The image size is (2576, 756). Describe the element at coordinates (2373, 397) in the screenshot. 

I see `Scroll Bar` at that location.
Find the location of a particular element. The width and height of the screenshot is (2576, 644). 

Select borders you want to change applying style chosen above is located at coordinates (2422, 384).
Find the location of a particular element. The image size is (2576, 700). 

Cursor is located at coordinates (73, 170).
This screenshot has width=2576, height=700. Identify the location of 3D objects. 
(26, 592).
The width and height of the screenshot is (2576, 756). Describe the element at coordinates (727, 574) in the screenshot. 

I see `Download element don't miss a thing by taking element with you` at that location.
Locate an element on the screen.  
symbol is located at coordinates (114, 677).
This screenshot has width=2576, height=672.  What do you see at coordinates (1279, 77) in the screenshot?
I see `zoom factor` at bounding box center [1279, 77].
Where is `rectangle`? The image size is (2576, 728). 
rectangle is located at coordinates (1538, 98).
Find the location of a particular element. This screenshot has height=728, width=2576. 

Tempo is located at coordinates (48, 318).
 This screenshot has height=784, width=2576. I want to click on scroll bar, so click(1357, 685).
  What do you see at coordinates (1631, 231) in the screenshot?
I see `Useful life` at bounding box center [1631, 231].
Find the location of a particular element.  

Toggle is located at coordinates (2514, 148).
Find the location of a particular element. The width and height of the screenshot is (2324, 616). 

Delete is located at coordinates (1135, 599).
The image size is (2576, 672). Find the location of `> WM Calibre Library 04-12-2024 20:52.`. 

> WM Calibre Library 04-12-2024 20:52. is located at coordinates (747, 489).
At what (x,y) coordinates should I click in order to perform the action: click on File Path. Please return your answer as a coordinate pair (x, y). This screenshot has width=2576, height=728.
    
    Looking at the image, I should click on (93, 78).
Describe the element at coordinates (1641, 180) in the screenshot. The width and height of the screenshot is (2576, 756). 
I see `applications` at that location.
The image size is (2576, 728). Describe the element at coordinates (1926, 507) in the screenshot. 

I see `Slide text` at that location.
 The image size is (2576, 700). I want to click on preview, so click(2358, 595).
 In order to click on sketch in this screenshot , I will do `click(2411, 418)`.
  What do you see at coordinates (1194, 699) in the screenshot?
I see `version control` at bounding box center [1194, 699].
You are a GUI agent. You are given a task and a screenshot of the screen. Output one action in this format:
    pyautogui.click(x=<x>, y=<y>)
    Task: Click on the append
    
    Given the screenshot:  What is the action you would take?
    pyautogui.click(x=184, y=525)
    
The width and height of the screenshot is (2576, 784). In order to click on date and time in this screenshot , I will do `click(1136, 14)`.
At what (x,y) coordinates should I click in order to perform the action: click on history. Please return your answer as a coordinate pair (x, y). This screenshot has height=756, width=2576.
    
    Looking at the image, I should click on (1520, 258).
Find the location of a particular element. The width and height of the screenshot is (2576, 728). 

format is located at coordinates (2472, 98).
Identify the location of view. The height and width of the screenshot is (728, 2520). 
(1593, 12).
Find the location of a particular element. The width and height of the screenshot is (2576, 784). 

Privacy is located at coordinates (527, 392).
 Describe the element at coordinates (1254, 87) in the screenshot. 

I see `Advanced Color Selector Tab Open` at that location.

What to work on
Please copy out, unchanged, the part that opens with the line containing "Locate an element on the screen." and closes with the line containing "rectangle is located", including both of those lines.

Exercise result
Locate an element on the screen.  
symbol is located at coordinates (114, 677).
This screenshot has width=2576, height=672.  What do you see at coordinates (1279, 77) in the screenshot?
I see `zoom factor` at bounding box center [1279, 77].
Where is `rectangle`? The image size is (2576, 728). 
rectangle is located at coordinates (1538, 98).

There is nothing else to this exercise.